If such a tug of war continues over the introduction of a bill aimed at launching a special investigation of the so-called Druking scandal involving a ruling party lawmaker in an online public opinion manipulation campaign, both parties will most likely waste time bickering over the bill in May, too. In a nutshell, the DP must accept the opposition’s demand for a special probe into the online opinion manipulation scheme.

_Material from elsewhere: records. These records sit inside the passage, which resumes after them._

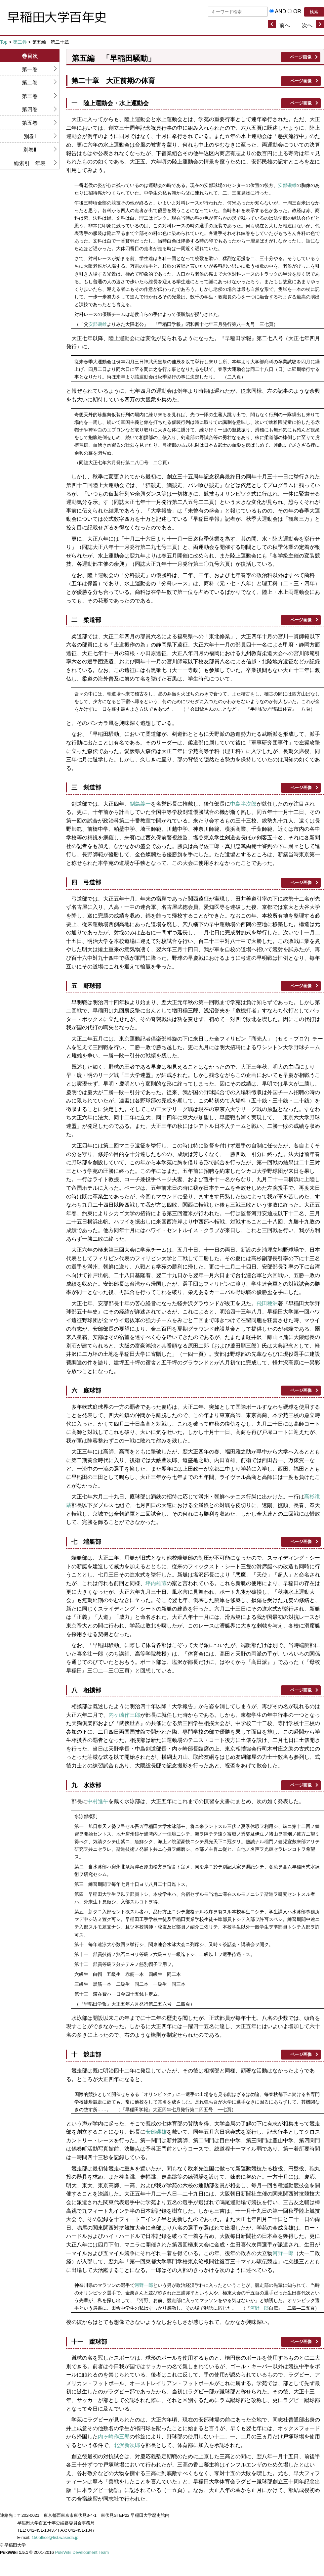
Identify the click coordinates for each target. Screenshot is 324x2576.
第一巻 (30, 69)
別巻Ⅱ (29, 150)
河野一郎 (283, 2253)
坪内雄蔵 (156, 1583)
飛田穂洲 (267, 1303)
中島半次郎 (243, 804)
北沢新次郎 (127, 2445)
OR (297, 11)
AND (280, 11)
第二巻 (20, 42)
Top (4, 42)
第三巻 (30, 96)
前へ (284, 25)
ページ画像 (300, 57)
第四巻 (30, 109)
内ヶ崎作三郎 (124, 1715)
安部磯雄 (287, 185)
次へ (307, 25)
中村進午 (97, 1801)
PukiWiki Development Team (82, 2552)
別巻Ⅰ (30, 136)
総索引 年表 (30, 163)
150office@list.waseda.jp (54, 2537)
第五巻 (30, 123)
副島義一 (140, 804)
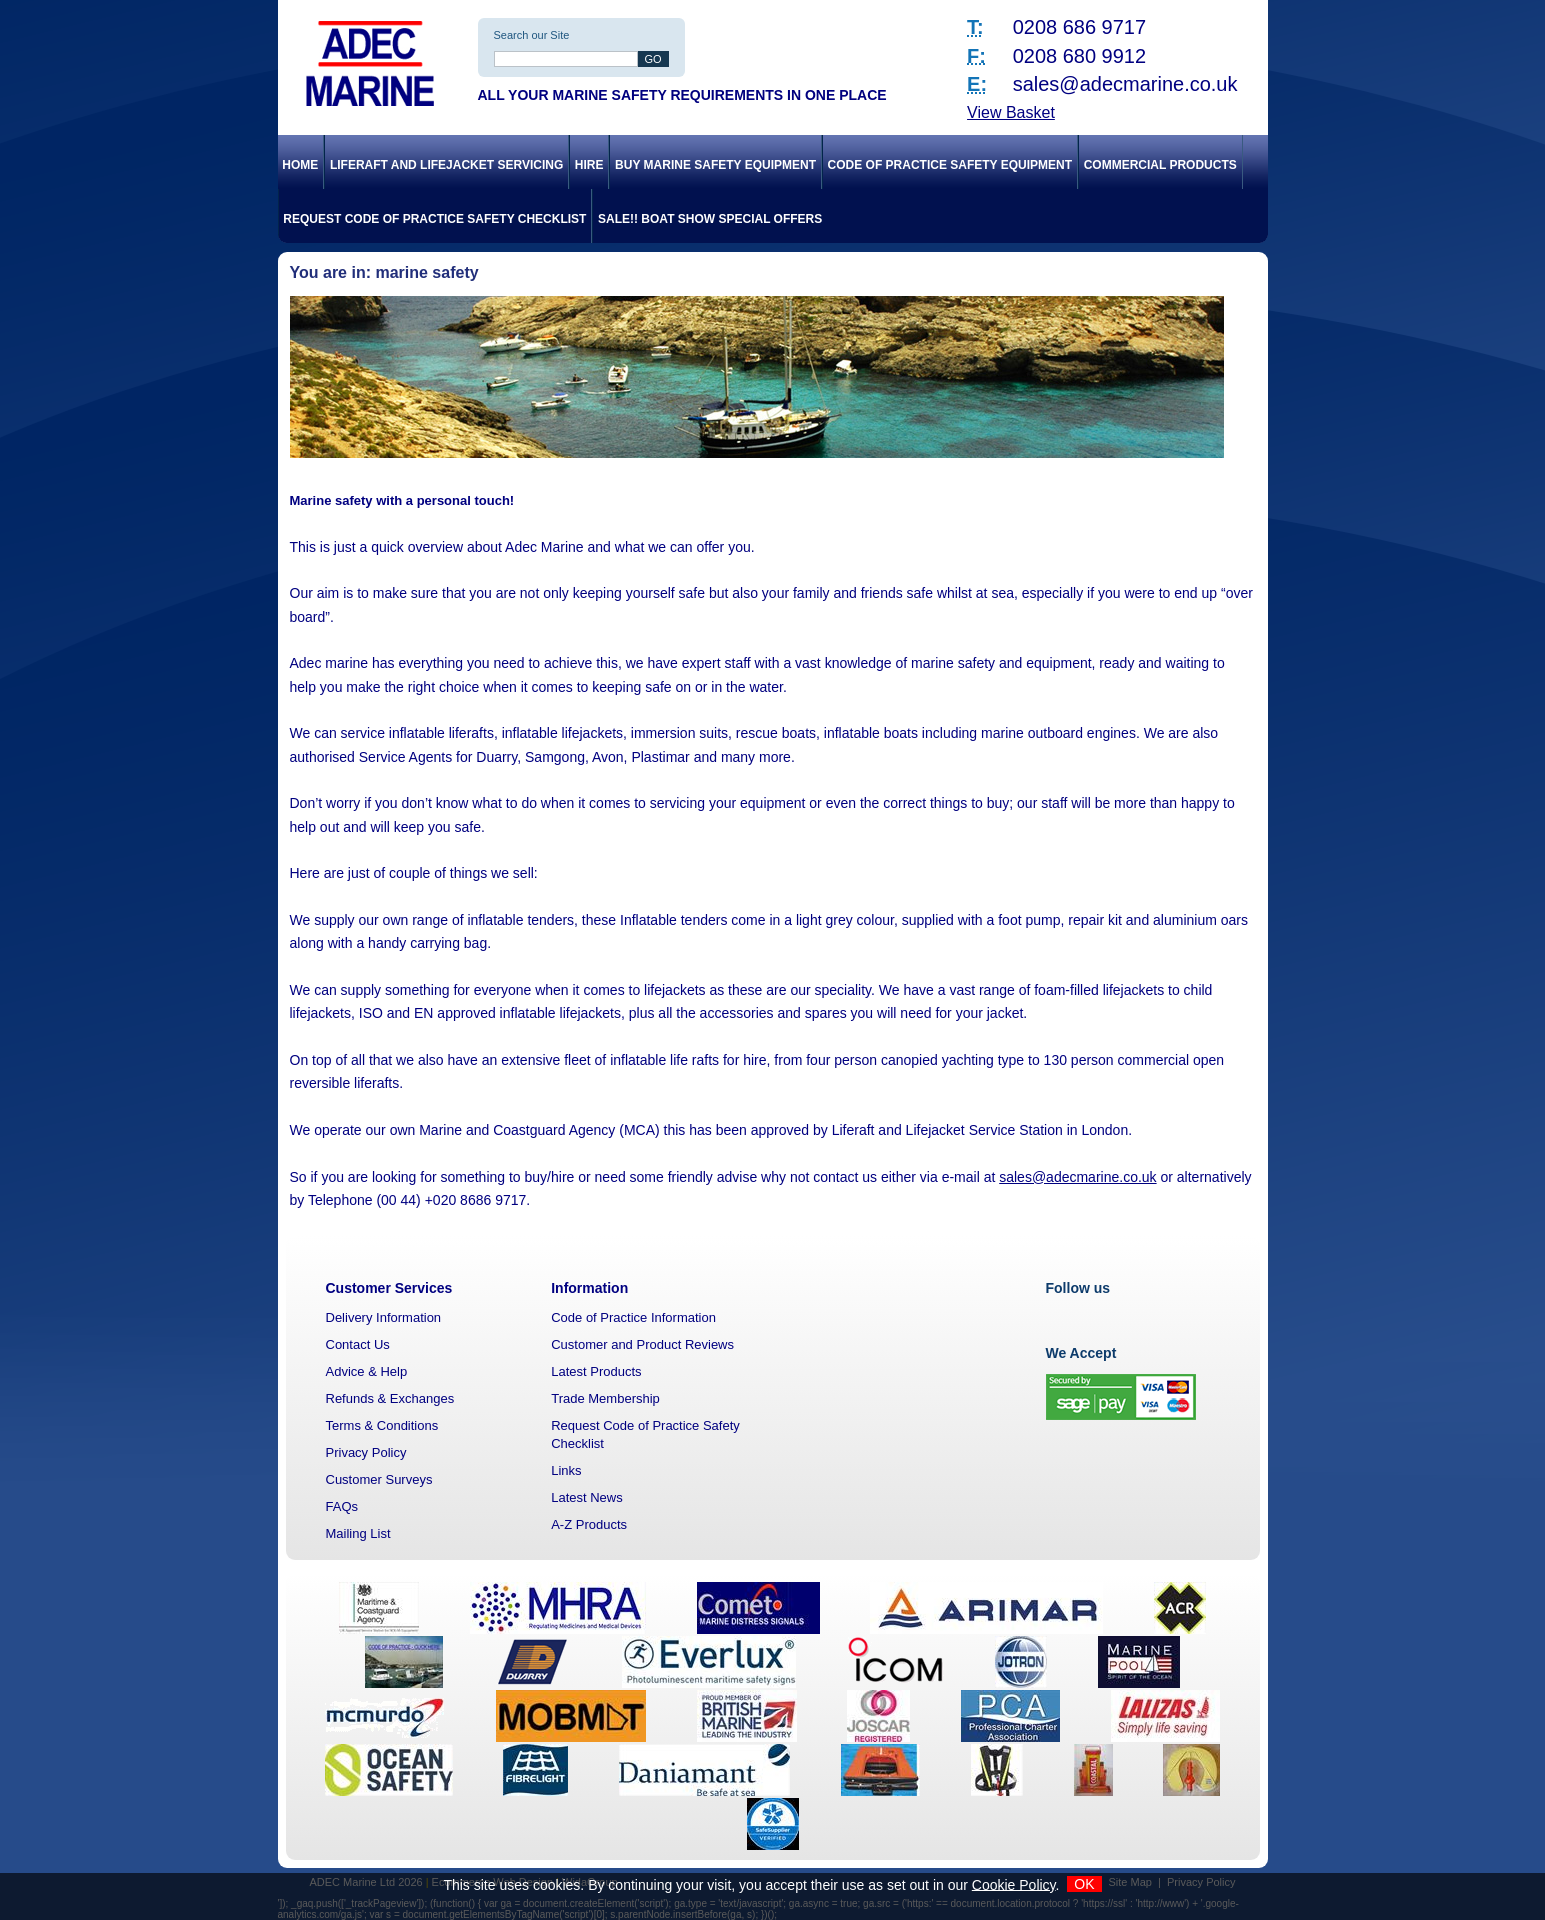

It is fortunate that the ruling party shifted its position from a steadfast rejection of a special investigation to an accommodation with strings attached. The DP counterproposed to the LKP that it can accept a special probe if the opposition agrees to the idea of putting the special investigation bill and a supplementary budget bill to a vote at the same time. The ruling party also demanded that it retain the right to veto an independent counsel recommended by the opposition. Such conditions are nothing but a manifestation of an intent to not accept a special investigation of the case.

First of all, it does not make sense to link the investigation bill to a supplementary budget bill which calls for a 3.9 trillion won ($3.6 billion) budget to create jobs. Second, the supplementary bill itself is controversial due to uncertainties over whether creating jobs with tax money would be sustainable. Opposition parties are also attacking the plan as it aims, they claim, to curry favor with voters ahead of the June 13 local elections.

The police’s investigation of the Druking scandal fell short. Their critical lack of determination to get to the bottom of the case has triggered the opposition’s call for a special probe to prevent the government from further wasting national resources. As both the lawmaker in question, Rep. Kim Kyoung-soo, and the Blue House claim his innocence, the ruling party must accept the opposition’s call for a special investigation.

It is time to normalize the operations of the National Assembly. A whopping 9,628 bills are pending, including seven bills directly connected to the people’s livelihoods. We urge both parties to reach an agreement to break the deadlock before it is too late.